In this post I will discuss a topic central to the process of building good (supervised) machine learning models: model selection. This is not to say that model selection is the centerpiece of the data science workflow – without high-quality data, model building is vanity. Nevertheless, model selection plays a crucial role in building good machine learning models.
Model selection at different scales
So, what is model selection all about? Model selection in the context of machine learning can have different meanings, corresponding to different levels of abstraction.
For one thing, we might be interested in selecting the best hyperparameters for a selected machine learning method. Hyperparameters are the parameters of the learning method itself which we have to specify a priori, i.e., before model fitting. In contrast, model parameters are parameters which arise as a result of the fit . In a logistic regression model, for example, the regularization strength (as well as the regularization type, if any) is a hyperparameter which has to be specified prior to the fitting, while the coefficients of the fitted model are model parameters. Finding the right hyperparameters for a model can be crucial for the model performance on given data.
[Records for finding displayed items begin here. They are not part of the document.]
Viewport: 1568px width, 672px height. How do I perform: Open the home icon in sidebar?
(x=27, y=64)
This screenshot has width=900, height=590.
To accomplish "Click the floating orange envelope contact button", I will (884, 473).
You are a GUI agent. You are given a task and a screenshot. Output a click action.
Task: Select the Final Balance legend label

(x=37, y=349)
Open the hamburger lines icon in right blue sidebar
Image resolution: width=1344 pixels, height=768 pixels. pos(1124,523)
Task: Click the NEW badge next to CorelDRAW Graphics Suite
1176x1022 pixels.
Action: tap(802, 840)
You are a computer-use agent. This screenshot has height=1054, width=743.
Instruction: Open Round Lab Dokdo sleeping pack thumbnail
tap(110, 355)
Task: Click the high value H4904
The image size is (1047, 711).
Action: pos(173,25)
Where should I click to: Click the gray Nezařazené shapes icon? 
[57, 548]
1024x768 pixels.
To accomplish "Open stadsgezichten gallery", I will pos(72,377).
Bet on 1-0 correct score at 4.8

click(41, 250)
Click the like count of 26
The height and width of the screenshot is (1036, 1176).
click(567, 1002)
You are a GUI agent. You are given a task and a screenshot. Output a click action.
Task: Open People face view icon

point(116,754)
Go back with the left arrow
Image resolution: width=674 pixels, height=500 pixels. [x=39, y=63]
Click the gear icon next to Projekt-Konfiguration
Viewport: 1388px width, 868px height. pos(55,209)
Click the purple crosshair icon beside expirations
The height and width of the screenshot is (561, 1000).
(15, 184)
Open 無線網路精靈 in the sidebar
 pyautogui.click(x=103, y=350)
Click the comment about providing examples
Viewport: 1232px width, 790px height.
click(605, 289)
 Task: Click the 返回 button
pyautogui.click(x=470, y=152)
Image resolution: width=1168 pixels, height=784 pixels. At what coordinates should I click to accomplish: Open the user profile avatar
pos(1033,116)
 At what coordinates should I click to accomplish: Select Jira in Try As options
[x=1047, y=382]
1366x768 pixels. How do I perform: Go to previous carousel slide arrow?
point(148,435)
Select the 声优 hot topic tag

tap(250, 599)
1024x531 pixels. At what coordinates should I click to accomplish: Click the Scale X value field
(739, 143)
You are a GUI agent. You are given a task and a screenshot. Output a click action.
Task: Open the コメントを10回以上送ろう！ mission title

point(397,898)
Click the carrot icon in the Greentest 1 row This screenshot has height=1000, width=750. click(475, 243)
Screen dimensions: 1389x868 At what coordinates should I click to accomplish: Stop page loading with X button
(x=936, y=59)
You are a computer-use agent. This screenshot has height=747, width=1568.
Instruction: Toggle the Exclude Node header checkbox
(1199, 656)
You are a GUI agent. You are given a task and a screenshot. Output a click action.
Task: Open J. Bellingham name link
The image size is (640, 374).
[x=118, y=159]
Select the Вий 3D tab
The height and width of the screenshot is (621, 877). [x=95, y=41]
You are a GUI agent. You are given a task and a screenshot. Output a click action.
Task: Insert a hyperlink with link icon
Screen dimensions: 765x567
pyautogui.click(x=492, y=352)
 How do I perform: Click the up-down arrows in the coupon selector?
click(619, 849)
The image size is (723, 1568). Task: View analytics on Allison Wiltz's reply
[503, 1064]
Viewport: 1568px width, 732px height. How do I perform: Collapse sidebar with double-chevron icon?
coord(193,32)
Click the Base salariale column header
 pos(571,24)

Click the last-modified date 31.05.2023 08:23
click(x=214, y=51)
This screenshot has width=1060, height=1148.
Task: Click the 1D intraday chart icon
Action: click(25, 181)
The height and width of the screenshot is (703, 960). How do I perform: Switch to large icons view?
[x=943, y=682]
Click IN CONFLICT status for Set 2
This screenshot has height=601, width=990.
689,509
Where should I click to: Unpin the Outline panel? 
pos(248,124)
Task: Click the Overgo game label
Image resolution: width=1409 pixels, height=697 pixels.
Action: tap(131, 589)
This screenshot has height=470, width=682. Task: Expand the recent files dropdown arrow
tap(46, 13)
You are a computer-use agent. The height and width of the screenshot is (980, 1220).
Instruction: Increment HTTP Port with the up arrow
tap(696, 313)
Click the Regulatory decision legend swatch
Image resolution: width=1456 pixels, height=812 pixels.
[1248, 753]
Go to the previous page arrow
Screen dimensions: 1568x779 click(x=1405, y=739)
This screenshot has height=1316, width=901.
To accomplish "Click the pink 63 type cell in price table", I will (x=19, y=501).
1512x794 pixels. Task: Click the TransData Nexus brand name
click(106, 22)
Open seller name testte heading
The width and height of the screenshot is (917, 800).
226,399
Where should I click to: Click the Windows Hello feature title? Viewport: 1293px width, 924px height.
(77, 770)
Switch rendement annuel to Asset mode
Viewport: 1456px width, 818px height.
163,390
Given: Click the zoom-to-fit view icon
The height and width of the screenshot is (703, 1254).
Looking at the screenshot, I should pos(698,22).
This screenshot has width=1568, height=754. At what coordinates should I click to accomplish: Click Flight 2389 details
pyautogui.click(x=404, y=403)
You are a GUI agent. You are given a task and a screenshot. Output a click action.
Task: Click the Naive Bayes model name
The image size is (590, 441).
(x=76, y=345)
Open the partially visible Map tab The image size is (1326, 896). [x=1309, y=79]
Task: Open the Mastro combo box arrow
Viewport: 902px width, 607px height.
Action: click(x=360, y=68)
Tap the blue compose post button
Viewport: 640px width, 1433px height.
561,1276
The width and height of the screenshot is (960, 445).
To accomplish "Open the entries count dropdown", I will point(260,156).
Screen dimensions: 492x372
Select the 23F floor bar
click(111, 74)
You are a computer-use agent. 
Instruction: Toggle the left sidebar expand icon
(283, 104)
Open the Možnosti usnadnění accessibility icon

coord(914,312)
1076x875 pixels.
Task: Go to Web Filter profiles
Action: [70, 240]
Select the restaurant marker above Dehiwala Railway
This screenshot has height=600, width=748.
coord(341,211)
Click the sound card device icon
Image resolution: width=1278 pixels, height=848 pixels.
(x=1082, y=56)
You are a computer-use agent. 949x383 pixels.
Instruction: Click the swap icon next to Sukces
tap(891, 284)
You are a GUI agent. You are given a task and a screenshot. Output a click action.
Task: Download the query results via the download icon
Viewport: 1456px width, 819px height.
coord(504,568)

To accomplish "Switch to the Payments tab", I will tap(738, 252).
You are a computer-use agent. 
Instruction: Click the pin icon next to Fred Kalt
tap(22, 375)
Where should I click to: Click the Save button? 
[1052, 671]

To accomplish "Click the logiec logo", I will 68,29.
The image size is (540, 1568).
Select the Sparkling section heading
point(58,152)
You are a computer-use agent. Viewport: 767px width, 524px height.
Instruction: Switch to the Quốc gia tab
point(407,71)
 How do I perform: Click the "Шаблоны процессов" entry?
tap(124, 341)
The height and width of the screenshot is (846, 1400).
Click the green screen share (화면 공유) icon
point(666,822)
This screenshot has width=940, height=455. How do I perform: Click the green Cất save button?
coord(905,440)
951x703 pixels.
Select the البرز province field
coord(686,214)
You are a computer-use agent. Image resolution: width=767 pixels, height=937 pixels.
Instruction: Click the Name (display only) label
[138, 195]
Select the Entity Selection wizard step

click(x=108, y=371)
For another thing, we might want to select the best learning method (and their corresponding “optimal” hyperparameters) from a set of eligible machine learning methods. In the following, we will refer to this as algorithm selection. With a classification problem at hand, we might wonder, for instance, whether a logistic regression model or a random forest classifier yields the best classification performance on the given task.
The „One More Thing“: model evaluation
Before diving into the details of different approaches to model selection, and when to use them, there is “one more thing” we need to discuss: model evaluation. Model evaluation aims at estimating the generalization error of the selected model, i.e., how well the selected model performs on unseen data. Obviously, a good machine learning model is a model that not only performs well on data seen during training (else a machine learning model could simply memorize the training data), but also on unseen data. Hence, before shipping a model to production we should be fairly certain that the model’s performance will not degrade when it is confronted with new data.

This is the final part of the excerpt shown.